*** Opening of Material for this task ***

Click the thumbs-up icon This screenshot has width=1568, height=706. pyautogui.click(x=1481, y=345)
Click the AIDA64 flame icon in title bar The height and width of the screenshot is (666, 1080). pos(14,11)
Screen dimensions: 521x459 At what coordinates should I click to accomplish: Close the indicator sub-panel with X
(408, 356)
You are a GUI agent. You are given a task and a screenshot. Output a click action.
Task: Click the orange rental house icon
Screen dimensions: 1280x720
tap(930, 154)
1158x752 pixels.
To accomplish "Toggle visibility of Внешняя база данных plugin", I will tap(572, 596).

*** Close of Material for this task ***
*** Opening of Material for this task ***

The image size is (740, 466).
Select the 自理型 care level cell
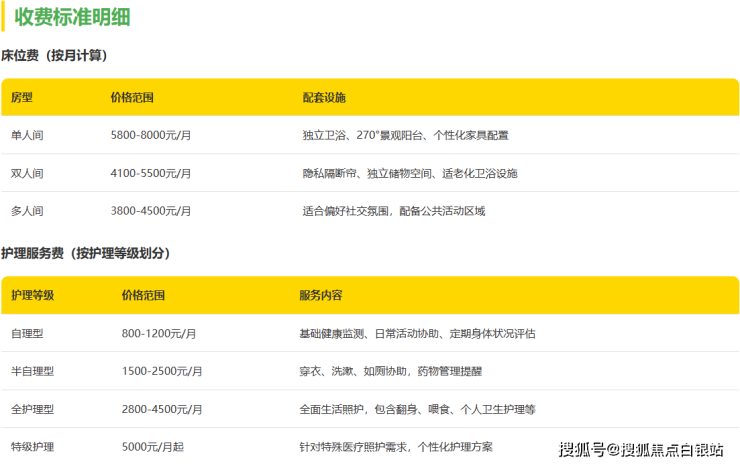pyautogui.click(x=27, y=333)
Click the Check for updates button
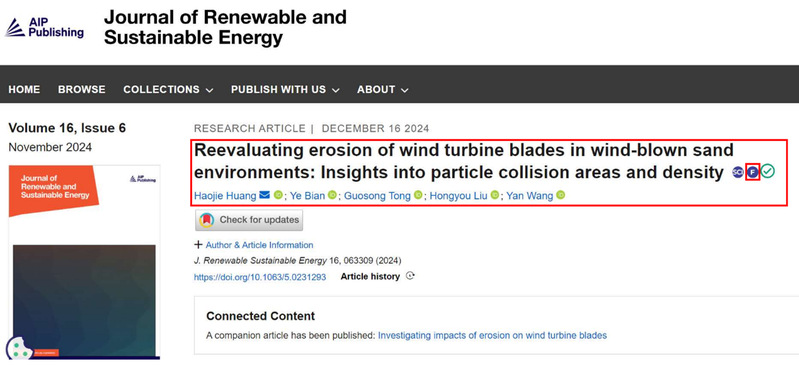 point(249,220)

*** Close of Material for this task ***

# Directions for this task:
Using the records above, copy word for word the line with "Screen dimensions: 521x459", the line with "1158x752 pixels.", and every line between them.

# Written response:
Screen dimensions: 521x459 At what coordinates should I click to accomplish: Close the indicator sub-panel with X
(408, 356)
You are a GUI agent. You are given a task and a screenshot. Output a click action.
Task: Click the orange rental house icon
Screen dimensions: 1280x720
tap(930, 154)
1158x752 pixels.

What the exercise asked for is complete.